Problem to work on: The material below holds a span beginning at the line with "dupradar (105, 281)" and ending at the line with "Benachrichtige mich. (103, 1315)". Quote that span exactly, both ends included, and only that span.

───── Entries provided ─────

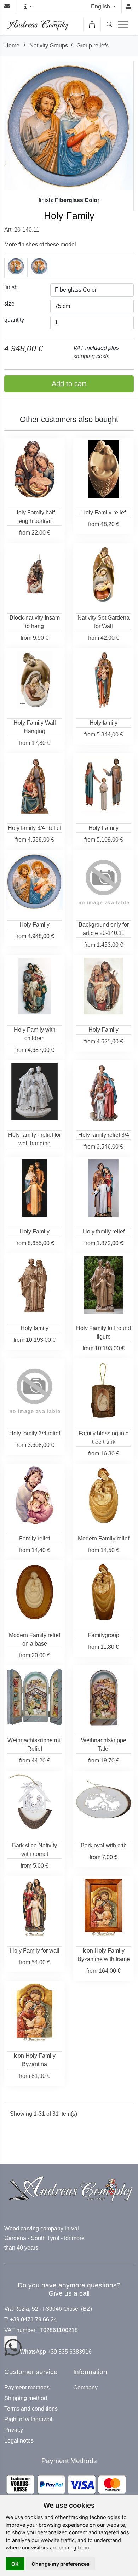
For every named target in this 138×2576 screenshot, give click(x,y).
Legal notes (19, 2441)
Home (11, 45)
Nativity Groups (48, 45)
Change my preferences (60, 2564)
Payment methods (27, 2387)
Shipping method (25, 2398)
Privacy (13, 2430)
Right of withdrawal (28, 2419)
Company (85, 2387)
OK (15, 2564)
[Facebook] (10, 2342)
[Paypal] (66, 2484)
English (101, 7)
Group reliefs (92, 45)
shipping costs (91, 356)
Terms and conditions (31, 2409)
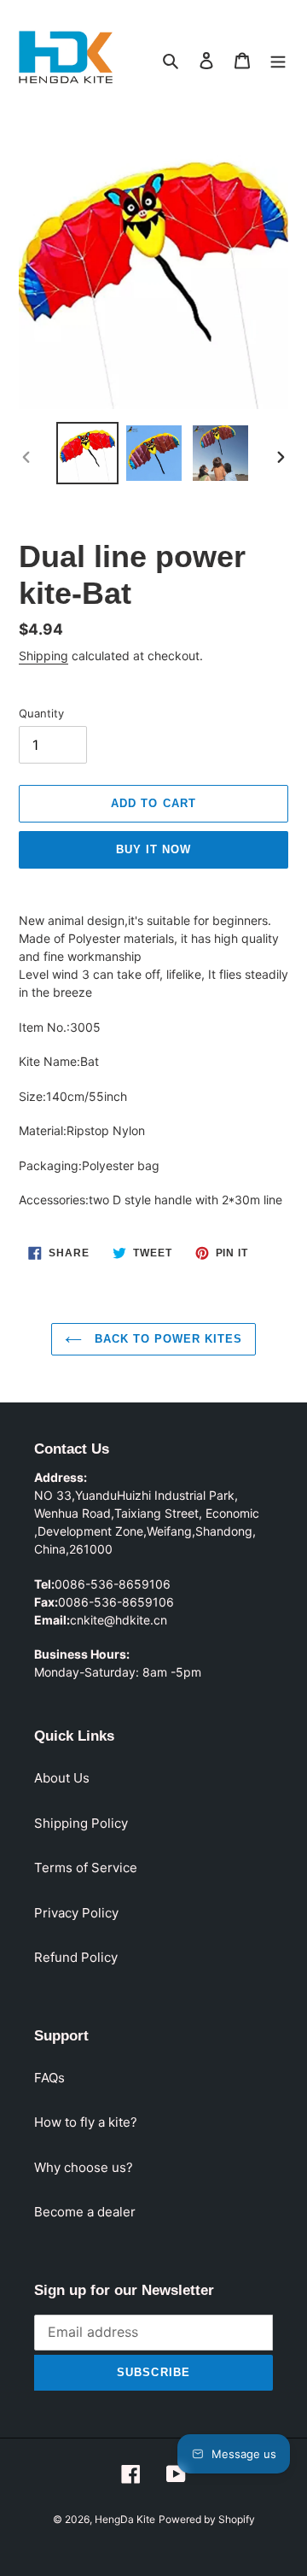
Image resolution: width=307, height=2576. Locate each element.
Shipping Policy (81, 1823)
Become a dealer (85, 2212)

─────
───── Entries provided ─────

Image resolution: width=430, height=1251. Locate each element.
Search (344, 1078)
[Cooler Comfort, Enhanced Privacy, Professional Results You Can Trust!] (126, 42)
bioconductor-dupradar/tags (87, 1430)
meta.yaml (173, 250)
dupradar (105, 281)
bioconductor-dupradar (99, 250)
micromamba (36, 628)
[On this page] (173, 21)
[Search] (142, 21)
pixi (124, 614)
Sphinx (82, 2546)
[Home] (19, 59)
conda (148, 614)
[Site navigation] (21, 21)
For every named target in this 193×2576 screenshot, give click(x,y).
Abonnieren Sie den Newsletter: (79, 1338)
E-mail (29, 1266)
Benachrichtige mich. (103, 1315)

─────

Output of the task:
dupradar (105, 281)
bioconductor-dupradar (99, 250)
micromamba (36, 628)
[On this page] (173, 21)
[Search] (142, 21)
pixi (124, 614)
Sphinx (82, 2546)
[Home] (19, 59)
conda (148, 614)
[Site navigation] (21, 21)
For every named target in this 193×2576 screenshot, give click(x,y).
Abonnieren Sie den Newsletter: (79, 1338)
E-mail (29, 1266)
Benachrichtige mich. (103, 1315)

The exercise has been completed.